▸ **DAFTAR TUGAS**
a: Sebutkan semua nama orang yang muncul dalam berita tentang kerugian maskapai AS.
b: Salin tanpa mengubah apa pun bagian berita tentang kerugian maskapai AS, mulai dari "Enam Maskapai Besar" dan terus sampai "sen per galon.".
c: Teruskan berita tentang kerugian maskapai AS, mulai setelah kalimat terakhirnya.

═══ KUTIPAN TEKS

Enam Maskapai Besar AS Merugi Rp 476 Triliun Sepanjang 2020
Tahun lalu menjadi bencana bagi maskapai penerbangan Amerika Serikat.
REPUBLIKA.CO.ID, DALLAS – Enam maskapai penerbangan terbesar Amerika Serikat (AS) mencatatkan kerugian 34 miliar dolar AS atau sekitar Rp 476 triliun (kurs Rp 14.000 per dolar AS) sepanjang 2020 akibat pandemi Covid-19. Southwest Airlines menderita kerugian setahun penuh pertamanya sejak Richard Nixon menjadi presiden dan bensin dijual seharga 36 sen per galon.
Tahun lalu menjadi bencana bagi maskapai penerbangan. Pandemi Covid-19 memberikan dampak lebih buruk dibandingkan peristiwa 9/11 atau krisis keuangan global. Beberapa maskapai penerbangan yang sangat kecil bahkan tidak dapat bertahan.
Seperti dilansir di AP News, Kamis (28/1), Southwest American dan Jetblue melaporkan total kehilangan 3,5 miliar dolar AS dalam kuartal keempat 2020.
Tekanan tidak hanya berlangsung sampai Desember tahun lalu. Pada tahun ini, banyak perusahaan memproyeksikan pendapatan yang masih suram pada kuartal pertama, seperti Delta United dan Alaska.
Maskapai berharap, proses vaksinasi akan berjalan dengan lancar sehingga musim liburan panas mendatang dapat membantu perusahaan mencapai pendapatan lebih baik. Tapi, optimisme ini juga terancam. Jumlah kasus virus corona masih tinggi, meskipun sudah berkurang dalam beberapa pekan terakhir. Ancaman penghentian distribusi vaksin juga akan menunda pemulihan industri perjalanan.
Pada pekan ini, Presiden Joe Biden kembali memberlakukan pembatasan perjalanan untuk menekan laju penyebaran virus corona. Kebijakan ini dilakukan untuk sebagian besar pelancong non-AS dari Brasil, Inggris dan Afrika Selatan.
Ada juga persyaratan baru dari AS bahwa non-warga negara harus memberikan bukti tes negatif Covid-19 sebelum menaiki penerbangan ke AS. Pasalnya, varian virus corona baru yang diidentifikasi di Afrika Selatan, sudah ditemukan di AS pada Kamis. Dua kasus didiagnosis di Carolina Selatan.
CEO American Airlines Doug Parker menyebutkan, pembatasan perjalanan ini menyebabkan penurunan permintaan terhadap maskapai. "Kami telah melihat dampaknya, khususnya pada perjalanan internasional jarak pendek, seperti Meksiko dan Karibia," ujarnya.

══════
═══ CUPLIKAN CATATAN

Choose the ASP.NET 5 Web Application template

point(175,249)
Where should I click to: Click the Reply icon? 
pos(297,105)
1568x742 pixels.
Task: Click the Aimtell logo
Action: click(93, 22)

══════

▸ **DAFTAR JAWABAN**
a: Richard Nixon, Joe Biden, Doug Parker

b:
Enam Maskapai Besar AS Merugi Rp 476 Triliun Sepanjang 2020
Tahun lalu menjadi bencana bagi maskapai penerbangan Amerika Serikat.
REPUBLIKA.CO.ID, DALLAS – Enam maskapai penerbangan terbesar Amerika Serikat (AS) mencatatkan kerugian 34 miliar dolar AS atau sekitar Rp 476 triliun (kurs Rp 14.000 per dolar AS) sepanjang 2020 akibat pandemi Covid-19. Southwest Airlines menderita kerugian setahun penuh pertamanya sejak Richard Nixon menjadi presiden dan bensin dijual seharga 36 sen per galon.

c:
Maskapai mendukung pengujian terhadap pelancong internasional sebagai cara untuk menghilangkan hambatan perbatasan dan persyaratan karantina lain. Tapi, mereka mati-matian menentang pengujian pelancong di AS karena mahal dan tidak praktis.
CEO Southwest Gary Kelly berpendapat, AS memiliki kapasitas pengujian yang terbatas dan harus fokus dalam pengendalian virus dengan memvaksinasi orang lebih cepat.
Selain itu, Kelly menekankan, jika ingin melakukan pengujian, langkah ini seharusnya diberlakukan secara luas dan tidak terbatas pada transportasi udara. "Jika Anda ingin menguji orang, ujilah di toko bahan makanan, atau sebelum mereka pergi ke restoran. Kenapa harus perjalanan udara saja?" katanya.
Dengan proyeksi pertumbuhan industri perjalanan yang masih lemah, maskapai penerbangan berencana terus memangkas biaya produksi. Hal ini berpotensi meningkatkan pemutusan hubungan kerja (PHK).
Fokus maskapai sekarang adalah menyeimbangkan ongkos produksi dengan pemasukan. American Airlines memproyeksikan, maskapai akan kehilangan 30 juta sehari kuartal AS pada kuartal pertama. Sementara itu, Southwest memperhitungkan dapat ‘membakar’ uang 10 juta sampai 15 juta dolar AS sehari.
Analis Wall Street memperkirakan, maskapai penerbangan akan kembali merugi tahun ini, namun tidak separah tahun lalu, menurut data yang dihimpun FactSet.